Copied exactly and without pictures, the lines from the beginning of the entries through the one that holds "導入事例 [menuitem] (1328, 1031)" should form the entire reply.

= Beginning of Section =

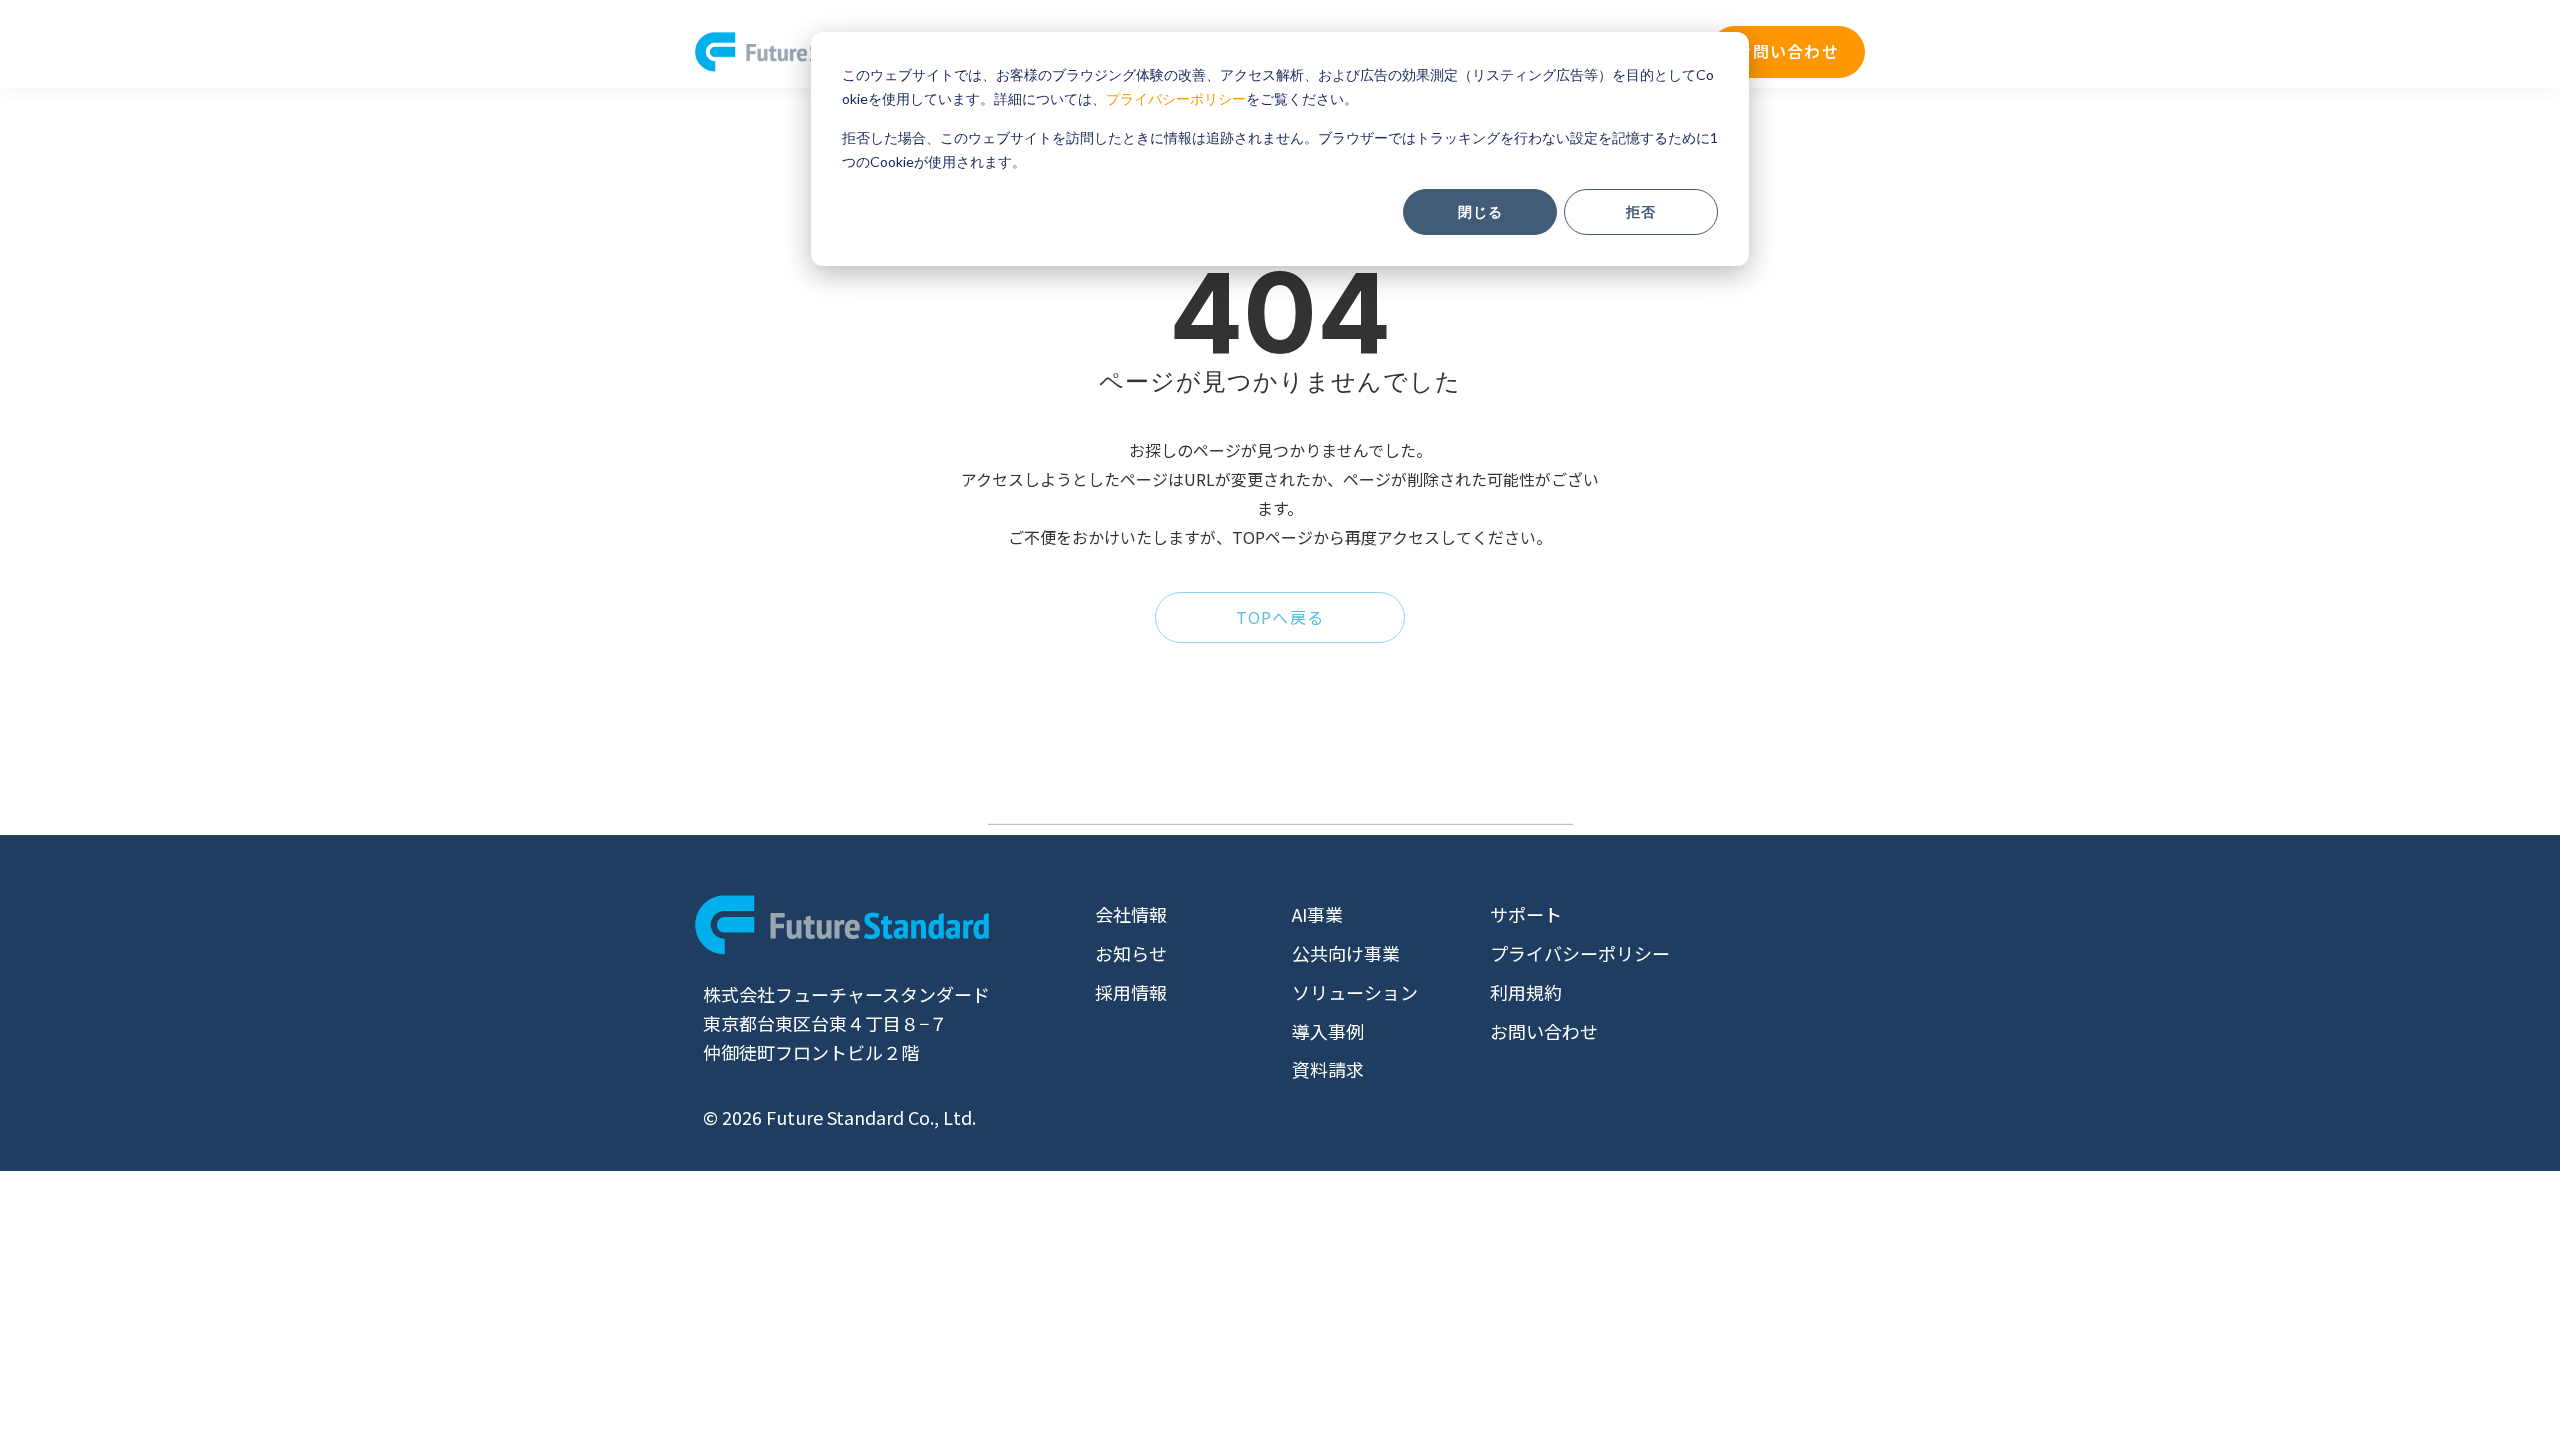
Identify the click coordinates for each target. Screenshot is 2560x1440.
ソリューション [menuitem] (1355, 992)
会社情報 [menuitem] (1131, 914)
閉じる (1480, 211)
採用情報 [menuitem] (1131, 992)
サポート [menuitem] (1526, 914)
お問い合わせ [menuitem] (1544, 1031)
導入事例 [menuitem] (1328, 1031)
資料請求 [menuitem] (1328, 1069)
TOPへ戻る (1280, 617)
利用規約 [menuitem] (1526, 992)
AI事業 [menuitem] (1317, 914)
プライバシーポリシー (1176, 98)
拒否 (1641, 211)
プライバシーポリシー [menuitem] (1580, 953)
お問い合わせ (1787, 51)
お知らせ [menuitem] (1131, 953)
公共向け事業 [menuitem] (1346, 953)
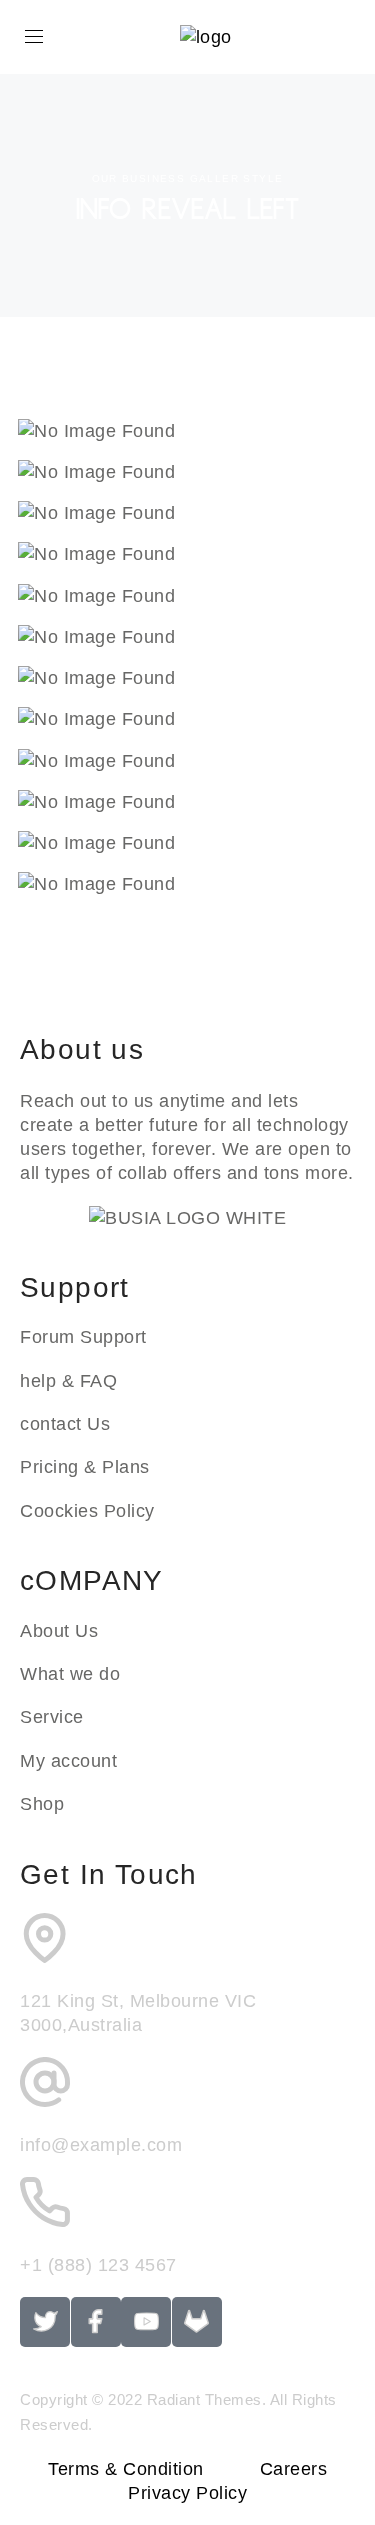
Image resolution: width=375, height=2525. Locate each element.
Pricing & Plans (85, 1467)
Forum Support (83, 1337)
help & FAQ (68, 1381)
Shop (42, 1804)
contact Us (65, 1424)
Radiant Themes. (207, 2399)
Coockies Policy (87, 1511)
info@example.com (101, 2145)
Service (52, 1717)
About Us (59, 1631)
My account (68, 1761)
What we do (70, 1674)
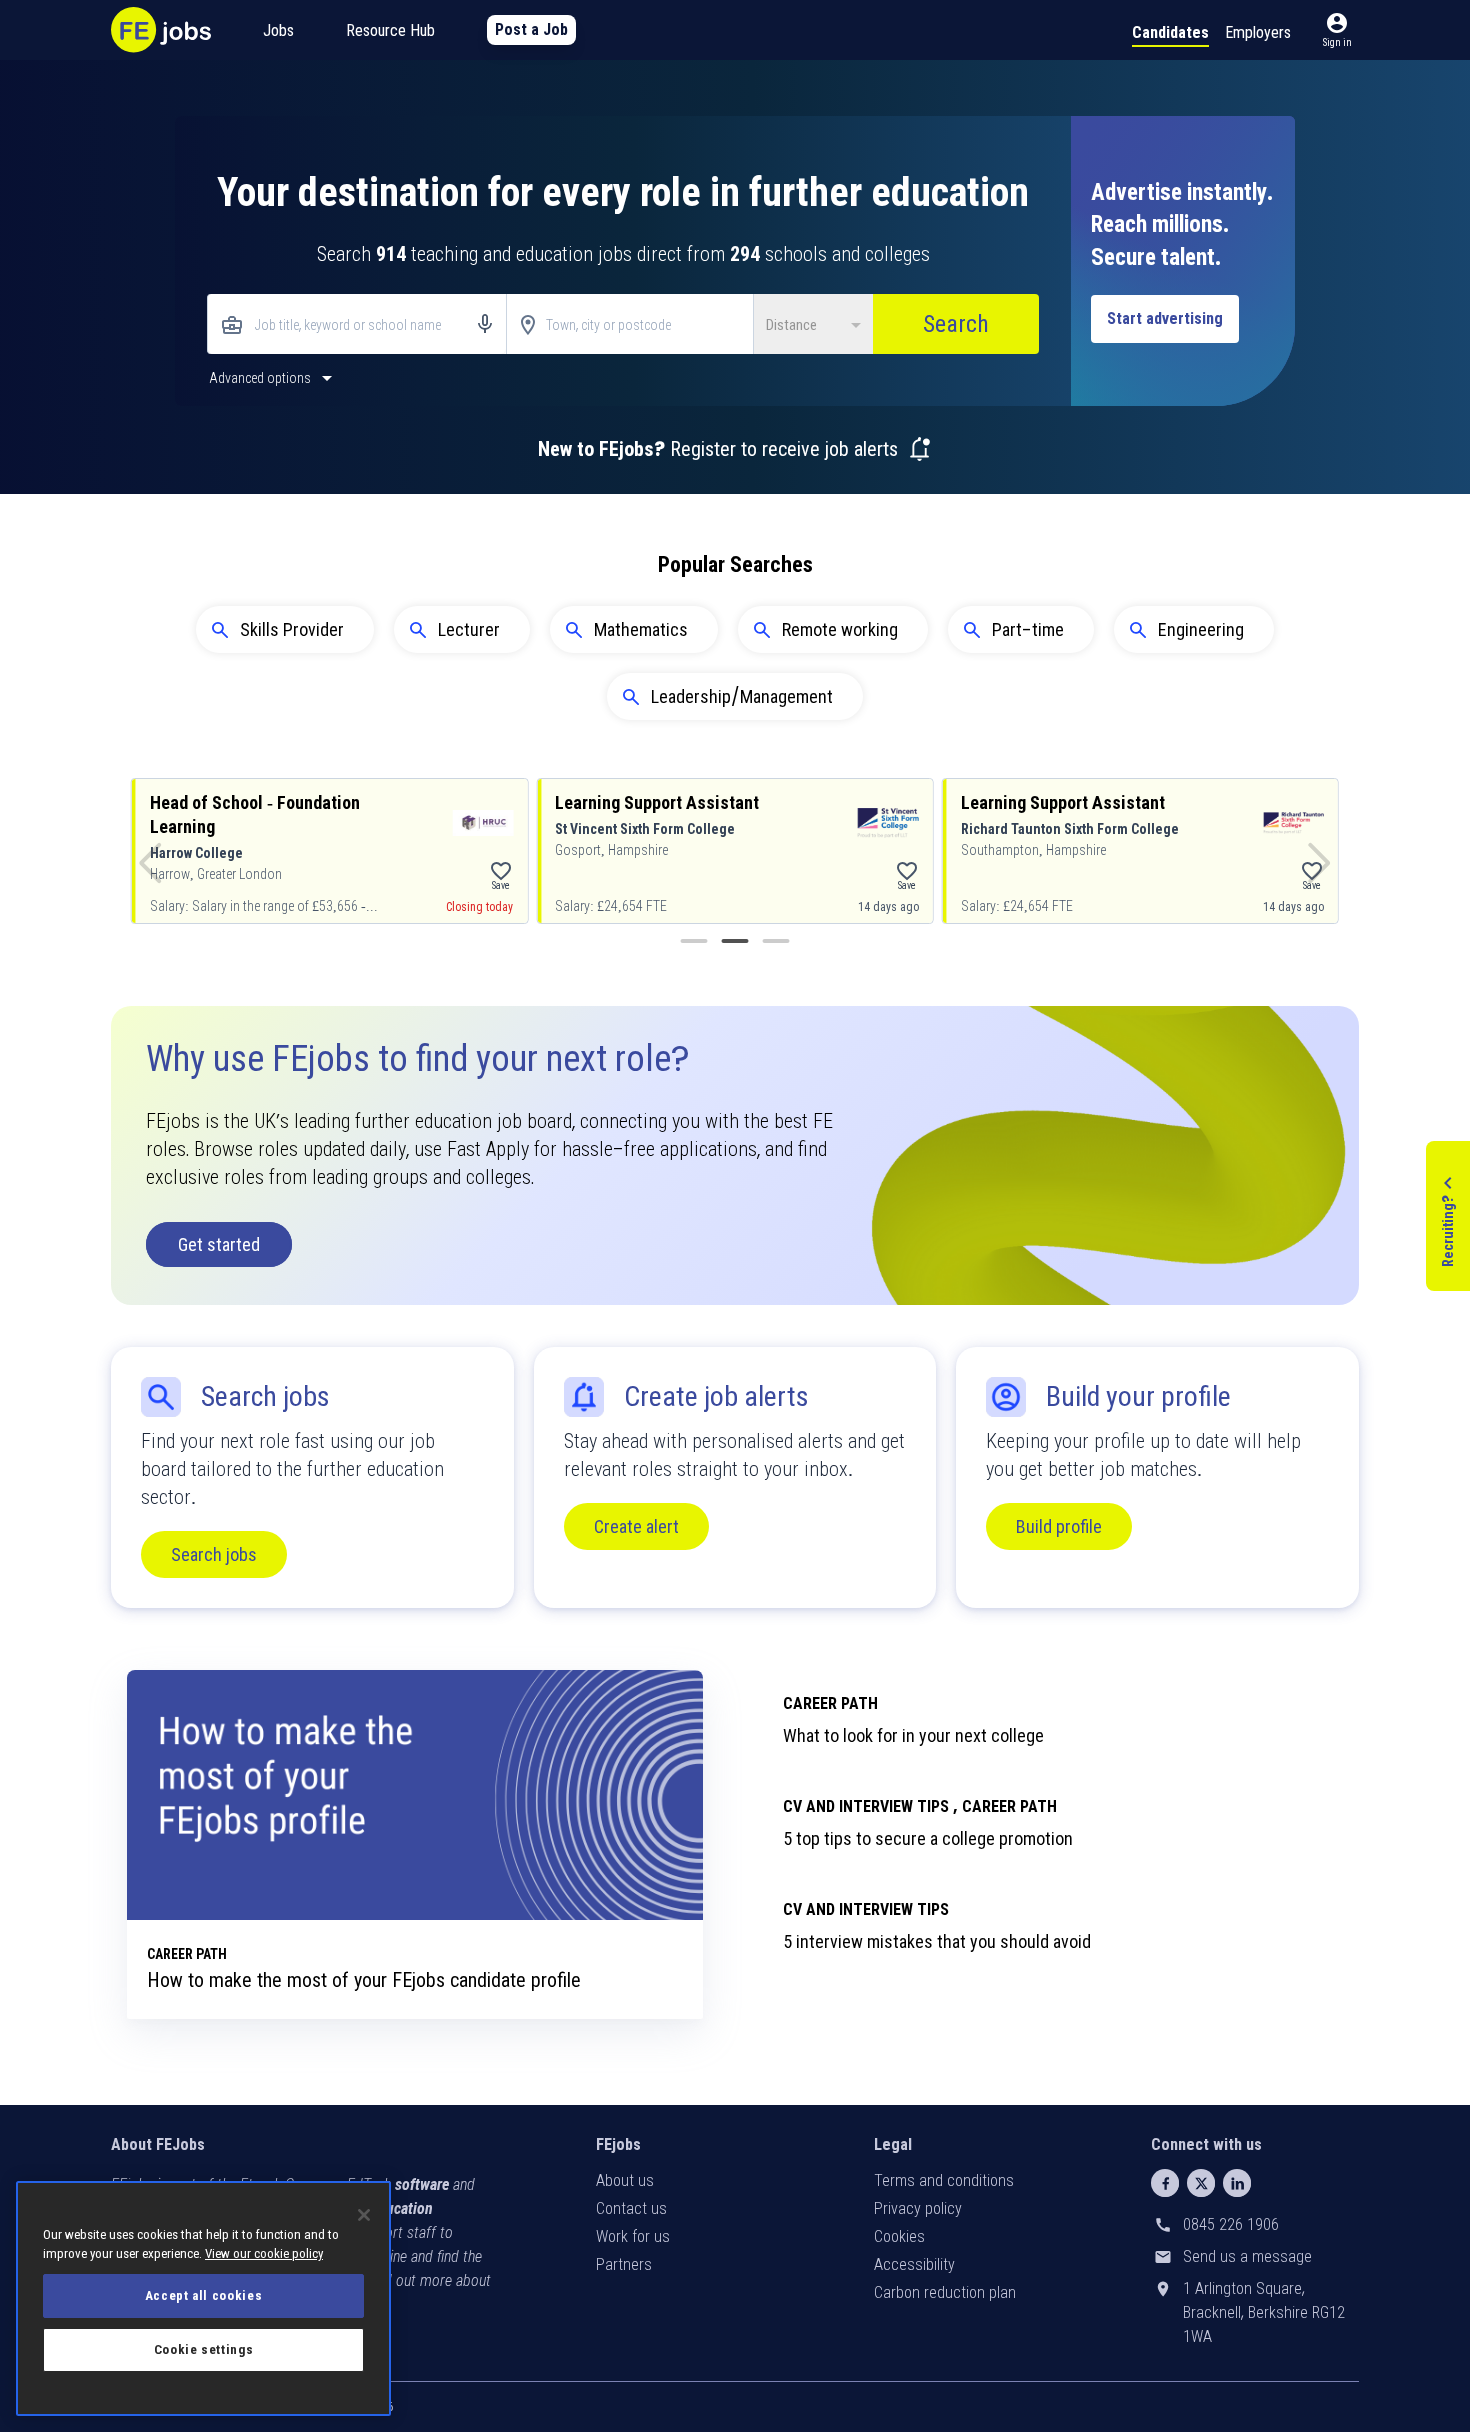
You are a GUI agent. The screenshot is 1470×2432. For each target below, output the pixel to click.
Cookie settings (204, 2349)
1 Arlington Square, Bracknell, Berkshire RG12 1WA (1264, 2312)
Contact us (631, 2208)
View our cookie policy (264, 2253)
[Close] (364, 2215)
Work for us (633, 2236)
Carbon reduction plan (945, 2292)
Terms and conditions (944, 2180)
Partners (624, 2264)
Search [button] (956, 324)
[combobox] (357, 325)
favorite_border (501, 871)
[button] (1337, 30)
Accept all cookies (204, 2295)
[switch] (273, 377)
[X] (1201, 2183)
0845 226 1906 (1231, 2224)
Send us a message (1247, 2256)
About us (625, 2180)
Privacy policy (918, 2208)
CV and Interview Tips (866, 1909)
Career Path (830, 1703)
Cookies (899, 2236)
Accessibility (914, 2264)
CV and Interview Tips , (870, 1806)
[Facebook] (1165, 2183)
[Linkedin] (1237, 2183)
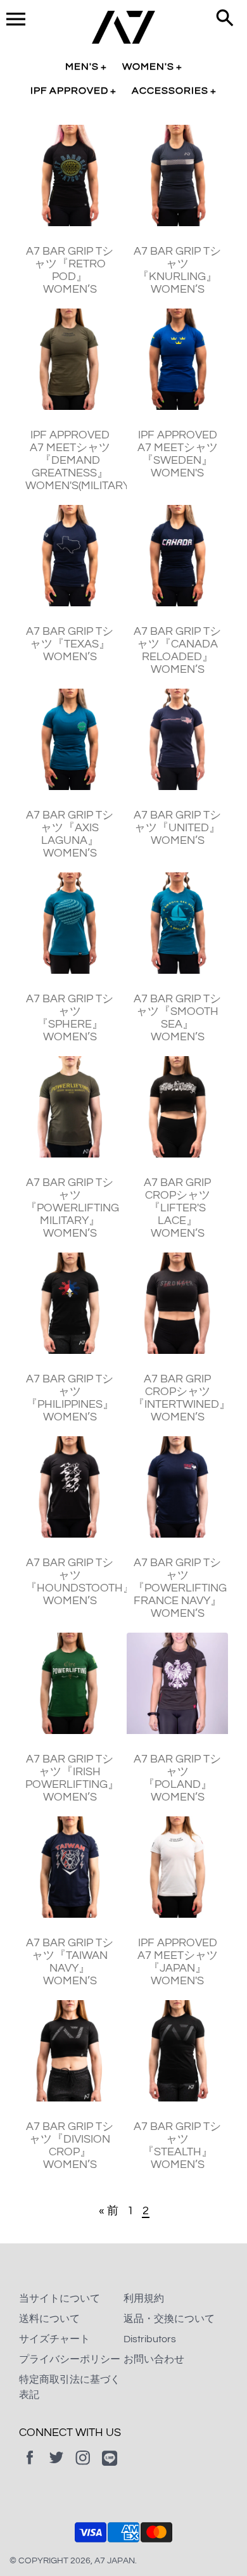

= End of Section =

:: FINISHED EXERCISE ::
Identify the click coordinates for each target. Screenshot is 2560x1440.
ソリューション [menuitem] (1355, 992)
会社情報 [menuitem] (1131, 914)
閉じる (1480, 211)
採用情報 [menuitem] (1131, 992)
サポート [menuitem] (1526, 914)
お問い合わせ [menuitem] (1544, 1031)
導入事例 [menuitem] (1328, 1031)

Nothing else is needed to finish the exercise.